Histoire du terme et de sa signification
La vie du terme céramique apparaît curieuse. L’Encyclopædia Universalis (Vol.4, 1980 : 59) nous apprend que céramique vient du grec KERAMOSS, qui renvoie tantôt à « argile », tantôt à « poterie ».
ALEXANDRE BRONGNIART (minéralogiste français : 1770-1847), assimile ce terme à la corne d’un animal étant entendu que les anciens utilisaient les cornes de bovidés comme gobelets et auraient conservé la même dénomination pour les premières poteries argileuses. Cette explication fort intéressante a récemment été contestée.
On pense que corne viendrait du grec KERASS et d’un vieux radical indo-européen KRAM qui signifierait brûler ce qui a donné naissance au latin CREMO.
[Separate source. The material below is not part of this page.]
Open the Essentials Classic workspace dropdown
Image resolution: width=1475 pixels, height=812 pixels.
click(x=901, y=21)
Il est aujourd’hui bien établi que la technique céramique n’est pas apparue brutalement. Elle s’est imposée progressivement. Au Proche Orient, il est mis en évidence l’utilisation de la chaux et du plâtre pour enduire les murs et daller les sols d’habitat, puis la confection des statuettes et de minuscules vases et, enfin la fabrication de poteries modelées cuites.
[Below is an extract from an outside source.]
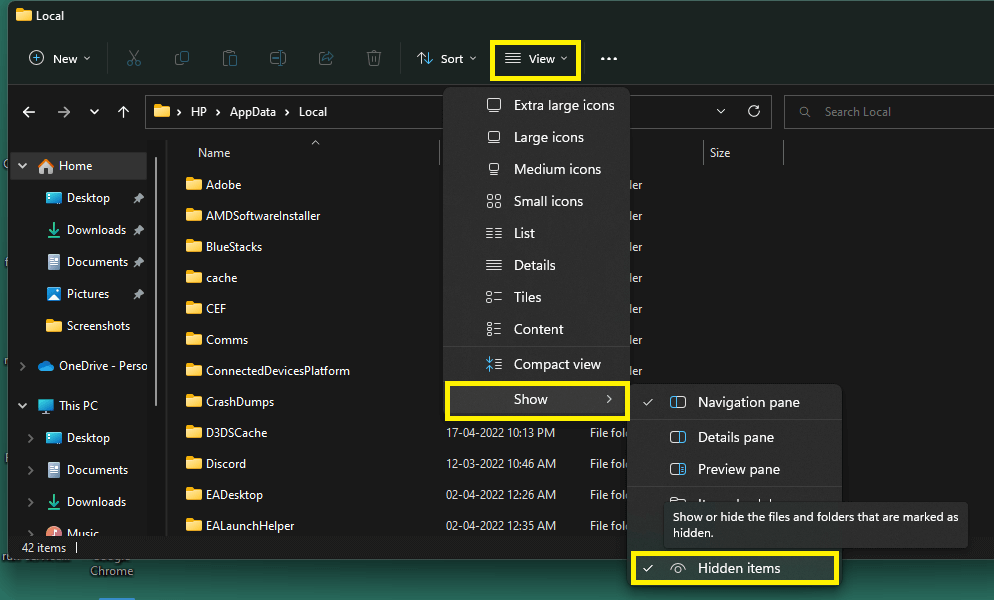Click the Refresh icon beside address bar
Screen dimensions: 994x600
pyautogui.click(x=754, y=111)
En effet, la cuisson de l’argile fait la céramique. C’est pourquoi, toutes les définitions de la céramique prennent en charge le traitement thermique. BALFET et al. (1983 :46) précisent que « les termes de céramique, poterie, terre cuite (qui sont strictement équivalents sauf le fait que céramique peut être employé comme adjectif) doivent être réservés aux objets en argile qui ont subi une déshydratation par cuisson. Ils ne peuvent donc s’appliquer s’il y a séchage même très prolongé au soleil ».
ECHALLIER (1984 : 5) définit les produits céramiques comme des « agrégats minéraux rendus cohérents par chauffage ». Ils concernent aussi bien les terres cuites comme la brique ou la poterie commune que les composants électroniques. Comme le précise GIACOMOTTI (1949 :5), « les terres cuites, les poteries vernissées, les faïences sont des poteries tendres, non vitrifiées, opaques et poreuses.
Les porcelaines sont des poteries dures, vitrifiées, translucides et imperméables. Les grés sont durs et imperméables comme les porcelaines, mais opaques en épaisseur parce qu’incomplètement vitrifiés ».
En effet, la céramique industrielle, en raison de son mode de réalisation (types de produit, automatisation, personnel réduit), se distingue de la céramique artisanale.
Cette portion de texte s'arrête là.